Gage and Hogue painted a picture that they call “The Crying Flag.”
“It really excites him to think he achieved something. Everybody knows he didn’t paint it on his own. But it’s his painting,” Hogue told WSB-TV.
The duo sent a print of the painting to the White House and they received a reply from Trump who said the disabled child is made “in the image of God.”
“Dear Gage, thank you for the beautiful painting of the American flag that you and your Paw-Paw made,” read the letter that’s addressed to “Mr. Gage White Hogue, Powder Springs, Georgia.”
The letter is in print and also in braille and it further reads: “You are beautifully made in the image of God. I hope you always remember you are loved and cherished by so many.”
In a similar story, Sarah Huckabee-Sanders, President Trump’s former press secretary, shared a fan mail from a 9-year-old on July 27, 2017.
“My name is Dylan but everybody calls me Pickle,” read the letter that was dated June 1.
“I’m 9 years old and you are my favrit president.

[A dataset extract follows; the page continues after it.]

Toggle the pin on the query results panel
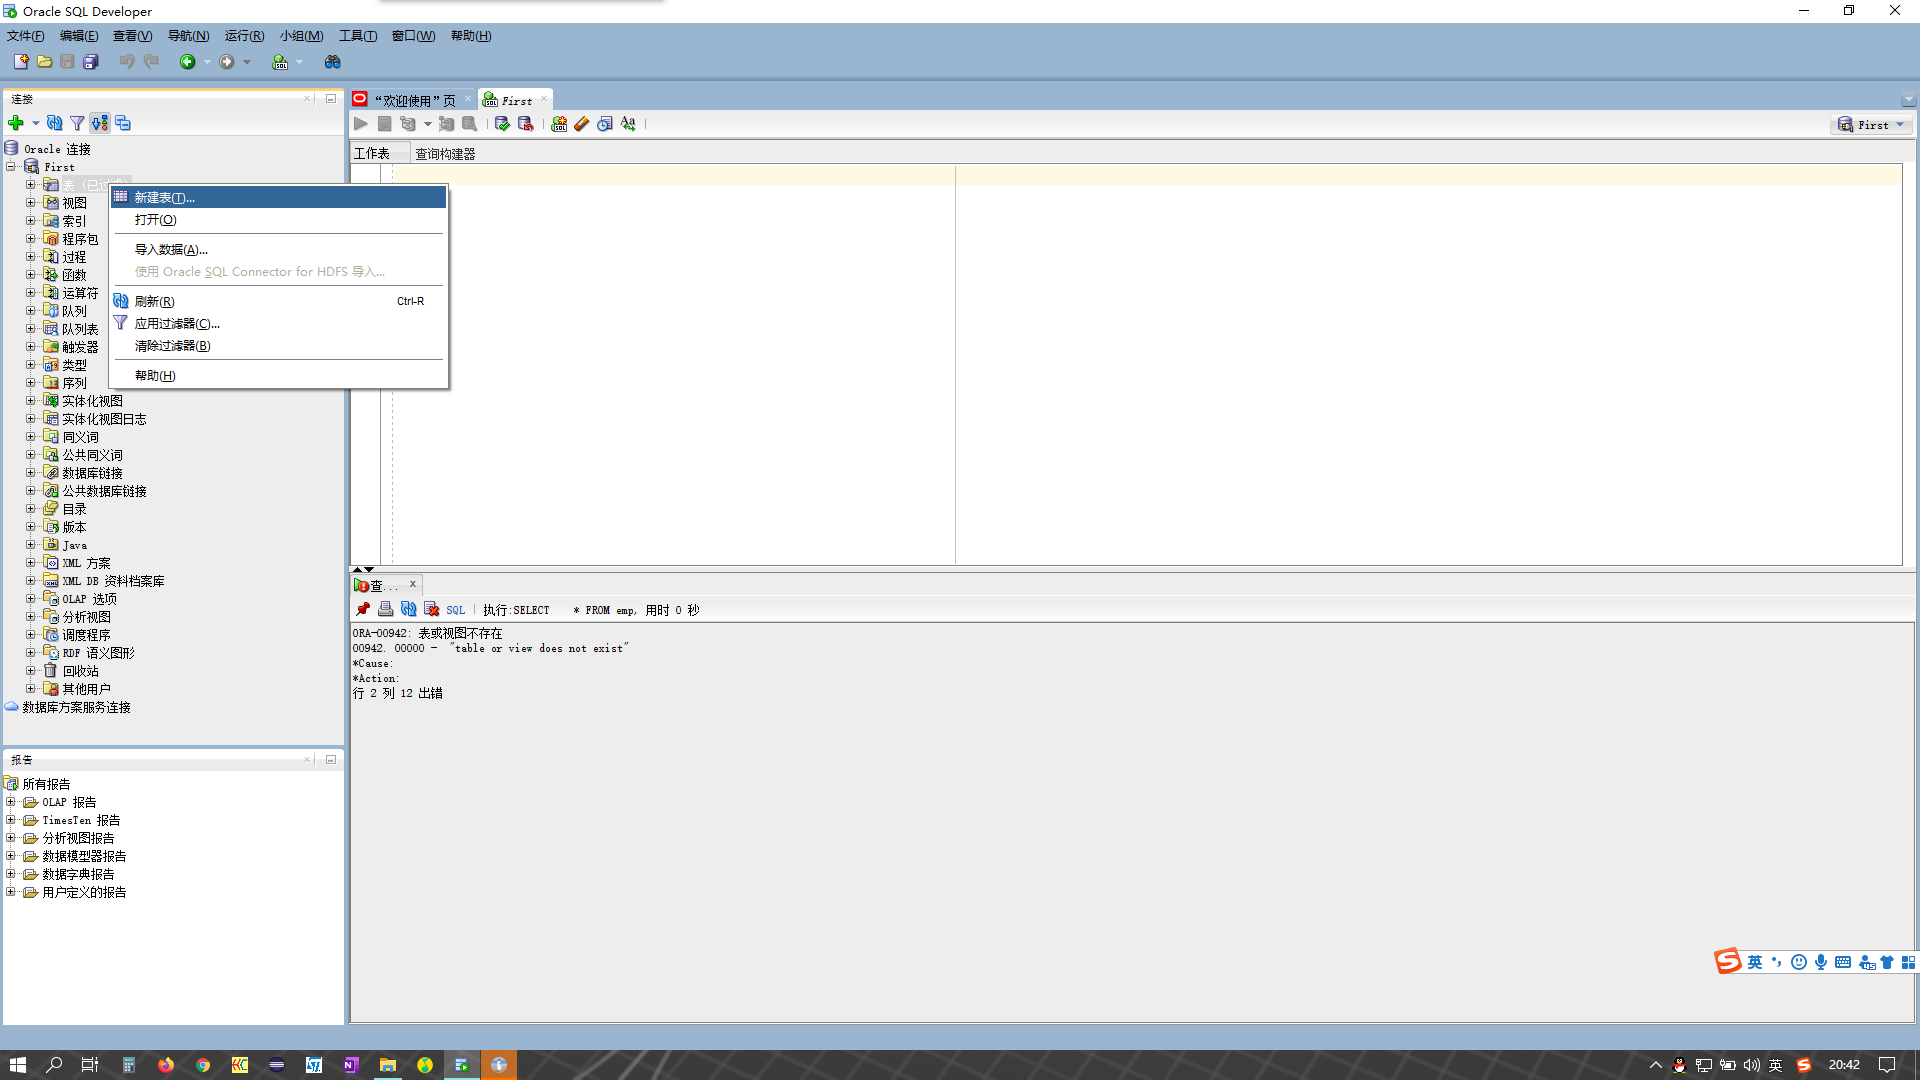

I like you so much I had a birthday about you. My cake was the shap of your hat.”
The young Trump fan had a few questions for the president. “How old are you? How big is the White Hose? Ho much monny do you have? I dont know why people dont like you.”
Sanders replied to these questions in front of reporters. “The White House has 132 rooms. The president would be happy to be Pickle’s friend.”
Sanders didn’t reveal how much money the president had, she told the child, “but I know it’s a lot.”
Sanders later shared the handwritten letter on Twitter with the message, “Dylan aka Pickle thank you for your letter and hope to meet you soon!”
Dylan aka Pickle thank you for your letter and hope to meet you soon! pic.twitter.com/XZlJARZ9cs
— Sarah Huckabee Sanders (@SarahHuckabee) July 26, 2017
Sanders told reporters that if Dylan ever visits Washington, he can stop by to have a tour of the White House.
According to the National Archives, every year the President of the United States receives thousands of letters from people, and many of them come from children.
“Like other records of the presidency, children’s letters are preserved among NARA’s holdings, mostly in presidential libraries,” said the National Archives on its website.
Among NARA’s treasure of letters from children to American presidents is a letter written in 1940 from a child who later went on to become famous. The letter was written to President Roosevelt who in reply had sent the child a collection of stamps and a small album.
In reply, the child sent a thank you letter to Roosevelt that read: “Dear Mr. President, I liked the stamps you sent me very much and the little book is very useful. I am just starting my collection and it would be great fun to see yours which mother says you have had for a long time … Daddy, Mother, and all my brothers and sisters want to be remembered to you.”
The letter was signed, “Bobby Kennedy.”